Unfortunately for them, and every teacher who teaches them, learning to play a musical instrument is not “of middling difficulty.” It is “of excruciating difficulty.” The human brain being what it is (that is to say, both lazy and full of its own self importance), anything “of excruciating difficulty” is rather inconvenient to its notion of preconceived greatness. Also, anything “of excruciating difficulty” represents a rather uncomfortable amount of work. So I sympathize. Anything “of excruciating difficulty” represents exactly the anti-thesis of what the human brain is all about.

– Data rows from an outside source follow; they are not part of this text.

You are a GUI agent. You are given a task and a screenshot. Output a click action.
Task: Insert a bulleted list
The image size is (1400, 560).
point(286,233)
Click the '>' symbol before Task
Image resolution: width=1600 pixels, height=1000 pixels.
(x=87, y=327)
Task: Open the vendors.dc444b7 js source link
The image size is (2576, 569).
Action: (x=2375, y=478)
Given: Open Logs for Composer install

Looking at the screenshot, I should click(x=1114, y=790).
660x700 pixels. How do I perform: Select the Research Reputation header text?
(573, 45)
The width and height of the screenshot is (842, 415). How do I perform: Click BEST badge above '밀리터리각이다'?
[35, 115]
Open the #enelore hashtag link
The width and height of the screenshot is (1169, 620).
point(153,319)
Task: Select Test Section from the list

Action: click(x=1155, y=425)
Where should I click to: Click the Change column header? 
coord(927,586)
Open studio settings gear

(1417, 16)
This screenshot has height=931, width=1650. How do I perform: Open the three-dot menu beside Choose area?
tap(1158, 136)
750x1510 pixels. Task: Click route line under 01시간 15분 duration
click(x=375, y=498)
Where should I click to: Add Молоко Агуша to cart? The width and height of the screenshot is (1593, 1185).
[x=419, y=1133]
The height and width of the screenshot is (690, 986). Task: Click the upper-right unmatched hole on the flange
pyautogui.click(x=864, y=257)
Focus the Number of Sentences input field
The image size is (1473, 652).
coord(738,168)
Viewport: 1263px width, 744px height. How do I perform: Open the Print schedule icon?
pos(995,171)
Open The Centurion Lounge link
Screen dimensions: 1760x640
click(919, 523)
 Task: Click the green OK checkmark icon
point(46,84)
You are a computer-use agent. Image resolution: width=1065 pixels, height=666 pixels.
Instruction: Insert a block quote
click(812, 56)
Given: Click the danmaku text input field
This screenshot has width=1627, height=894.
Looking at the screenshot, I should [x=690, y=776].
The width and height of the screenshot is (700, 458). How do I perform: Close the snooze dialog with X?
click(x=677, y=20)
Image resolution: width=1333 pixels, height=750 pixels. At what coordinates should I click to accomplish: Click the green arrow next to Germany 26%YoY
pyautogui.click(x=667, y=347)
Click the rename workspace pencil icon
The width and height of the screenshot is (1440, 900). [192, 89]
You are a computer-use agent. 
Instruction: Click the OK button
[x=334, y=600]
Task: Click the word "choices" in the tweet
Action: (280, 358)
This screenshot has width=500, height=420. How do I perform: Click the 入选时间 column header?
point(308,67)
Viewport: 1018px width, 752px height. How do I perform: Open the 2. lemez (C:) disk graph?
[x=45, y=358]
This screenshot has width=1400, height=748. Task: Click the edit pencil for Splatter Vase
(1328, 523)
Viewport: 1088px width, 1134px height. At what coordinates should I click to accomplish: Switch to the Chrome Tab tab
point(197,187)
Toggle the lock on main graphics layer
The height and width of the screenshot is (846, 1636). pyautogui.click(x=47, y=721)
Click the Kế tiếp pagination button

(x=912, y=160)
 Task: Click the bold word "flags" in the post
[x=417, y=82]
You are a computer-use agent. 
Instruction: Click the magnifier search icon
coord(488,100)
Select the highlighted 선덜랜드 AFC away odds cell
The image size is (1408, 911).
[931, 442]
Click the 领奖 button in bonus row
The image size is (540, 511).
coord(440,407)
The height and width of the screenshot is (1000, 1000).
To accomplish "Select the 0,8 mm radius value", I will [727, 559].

So the brain shoots itself in its metaphorical foot. Again. Starting from “It's not easy, but it's not hard” may seem to be a better place to start, psychologically speaking, than “It's difficult,” because if it's difficult we may not ever start at all. There is some truth to that, but it comes at the price of great harm to one's future efforts. You wind up making it more difficult on yourself than it is, which is already quite difficult. So how to begin?

Like this.

“It's excruciatingly difficult... but it's also possible.”

Once you reconcile yourself to the difficulty of the task, everything becomes possible. It becomes possible because you realize there are no short cuts, that, in fact, the short cuts take you the long ways around back to where you started. That if you sit down and do the work that is required of this difficult task, it is merely difficult. And once it is merely difficult, it is simply a matter of doing what needs to be done, and nothing more.

Start by doing what is necessary. Then do what is possible. And suddenly, you are doing the impossible.